Friday, June 15, 2007

Persistence vs. Perception

In the Gamist/Narrativist/Simulationist model of game design, one of the things -- possibly the most important thing -- that distinguishes the Simulationist approach from the Gamist approach is whether or not to let players fail.

In the typical MMORPG built squarely around Gamist interests, failure is not an option. You may temporarily be unable to successfully complete some quest or task, but if you're able to access that task at all then simple persistence is enough to allow you to complete it eventually. As long as you keep playing, you can't lose. Persistence is rewarded.

In a simulation, however, you are free to fail. If the reactor blows, or the person you're chatting up slaps you and walks off, the simulation is over. All you can do is restart it. Persistence won't help you here because the system is too complex to count on the dice rolling in your favor. The best path to success in such an environment is to use your failure to build a better mental model of the sim's internal structure, then apply that newfound understanding effectively in the next run of the simulation. In other words, in a simulation, perception is more efficient than persistence in achieving the desired result.
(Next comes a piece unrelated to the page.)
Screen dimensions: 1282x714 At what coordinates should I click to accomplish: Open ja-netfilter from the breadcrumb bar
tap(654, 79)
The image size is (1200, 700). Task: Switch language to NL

I'm not pointing out this difference to try to make a case that one approach is always "better" somehow than the other. I don't think that's the case; I think different people naturally prefer different approaches to play, and that's fine. I also think that different approaches work better in different situations, so adaptability is a virtue. What I'm really after here is to consider how much of both of these approaches to problem-solving (in addition to the Narrativist preference for people-oriented solutions) should be available to players in Star Trek Online.

To put it bluntly: Should players be able to fail?

If your ship's warp core is going critical in the middle of a firefight and I'm the Chief Engineer, should it be possible for me to fail so badly in trying to repair it that it actually does go *boom*?

What if, as someone playing an engineer-type character, the possibility of failure makes the gameplay more fun for me (even if it's not fun for someone else)? Perceptive learning is the key to the Simulationist's preferred style of play, just as enduring persistence is the key to the Gamist's preferred playstyle -- so how much fun will the game be for Simulationist gamers if simple persistence is always good enough, if learning through failure doesn't play a meaningful role in determining success?

Is there a workable balance that can be struck here?